Whatever the reason, in order to understand how to transfer shares from Demat Account, it is important to first understand what is Demat Account.

What Is Demat Account?

The most simplified way of answering what is Demat Account is to understand it as a digital platform where investors can store all their shares and other forms of investment in an electronic form. Demat is a short form for dematerialization which refers to the process of converting physical share certificates into the electronic form. A Demat Account can only be opened with the help of a Depository Participant or DP and a depository. A DP is an agent or broker who acts as an intermediary between the depository and investor. A depository is a financial institution in which investors open their Demat Account. Read more about what is Demat Account to understand it in more thorough details.

It is necessary to know about Demat Accounts before attempting other things like transferring shares, etc.

 

How To Transfer Shares From Demat Account

After the meaning of what is Demat Account is cleared, it is time to understand how to transfer shares from Demat Account to another Demat Account. There are two types of transfer:

  • Intra-depository transfer: In this type of transfer, shares are transferred from one Demat Account to another in the same depository.
  • Inter-depository transfer: In inter-depository transfer, shares are conveyed from one Demat Account to another account which is in a different depository.

The two ways in which shares can be transferred are the manual procedure or online procedure.

 

Manual Transfer Of Shares

For the manual transfer of shares, investors are required to ask for delivery instruction slip or DIS from their brokers or DPs. DIS is not just an important but also an integral part of the manual transfer of shares. It contains some mandatory fields which have to be filled to process the transfer of shares.

1.    Beneficiary Owner ID (BO ID)

Beneficiary owner ID (BO ID) refers to a 16-digit ID number of a broker. An investor has to mention in DIS the IDs of both the current broker and the broker to which the shares will be transferred.

2.    International Securities Identification Number (ISIN)

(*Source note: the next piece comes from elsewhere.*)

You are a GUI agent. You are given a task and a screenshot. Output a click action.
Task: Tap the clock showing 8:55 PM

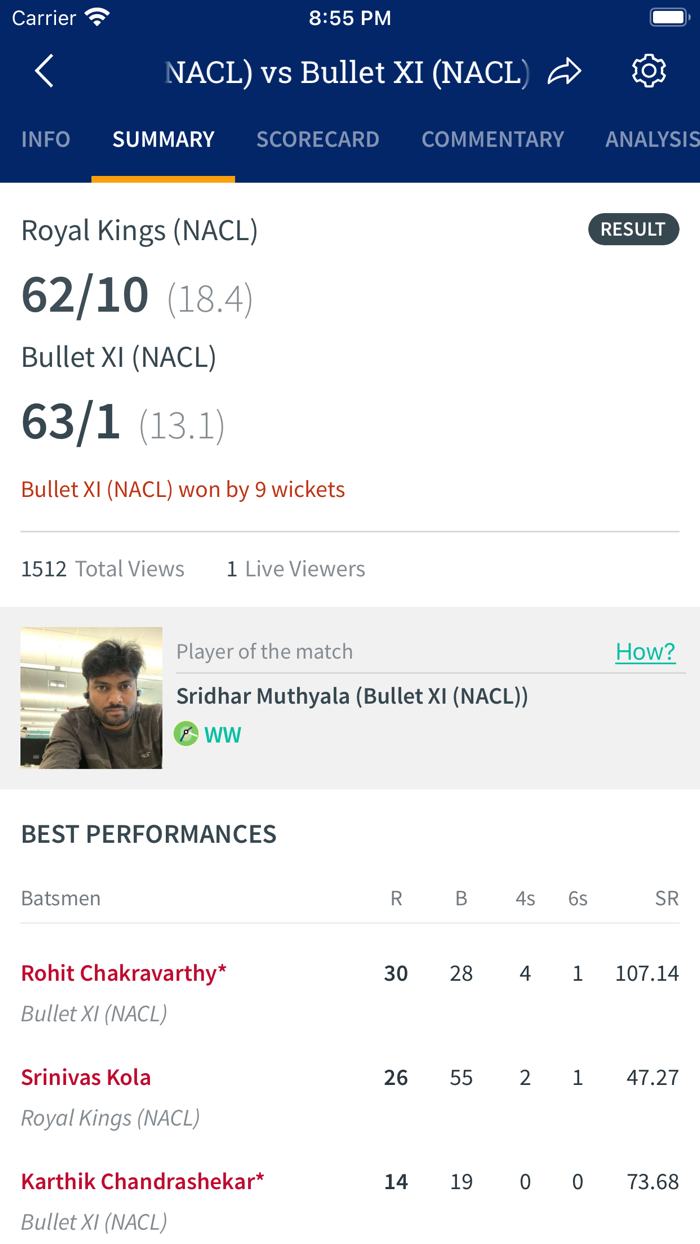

International Securities Identification Number or as it is commonly known ISIN is a unique ID number appropriated to each share of an investor which he holds in a Demat Account. In order for the transfer to take place, ISIN has to be provided to designate which particular shares are to be transferred.

3.    Inter or Intra

This is the distinctive part of DIS where an investor has to choose whether to make an intra-depository or inter-depository transfer. In the case of intra-depository transfer, the column denoted as ‘off-market transfer’ has to be selected. Whereas, in the case of inter-depository transfer, the column designated ‘inter-depository’ has to be selected. An investor should be extra careful while filling this part of DIS.

4.    Signature

Little needs to be said about this part of DIS. Just like any other important document, DIS too needs to be signed. Once an investor has signed DIS, it should be submitted to the broker.

A broker may charge a small fee for the transfer of shares. It usually takes 3-5 business days for the shares to be transferred.

 

Online Transfer of Shares

Central Depository Services Limited (CDSL) has made the online transfer of shares a very easy process. All that an investor has to do is to follow these simple steps.

  1. The ‘Register Online’ option at the CDSL website has to be selected.
  2. There would appear an option called EASIEST which then has to be selected.
  3. A form would generate which accordingly has to be filled.
  4. Once the form fill-up is complete, a print out of the same has to be taken out. This print out is to be submitted to the account holder’s Depository Participant.
  5. The DP will verify the document and once the verification process is completed, a password will be generated.

Using this password, an investor can log in and transfer shares on his own.

Thus, the two ways in which shares can be transferred from one Demat Account to another is not at all complex and can be easily achieved through both manual and online procedure. With a proper understanding of what is Demat Account and how the transfer of shares takes place, an investor can effectively send the shares to another account either on his own or through the help of a DP.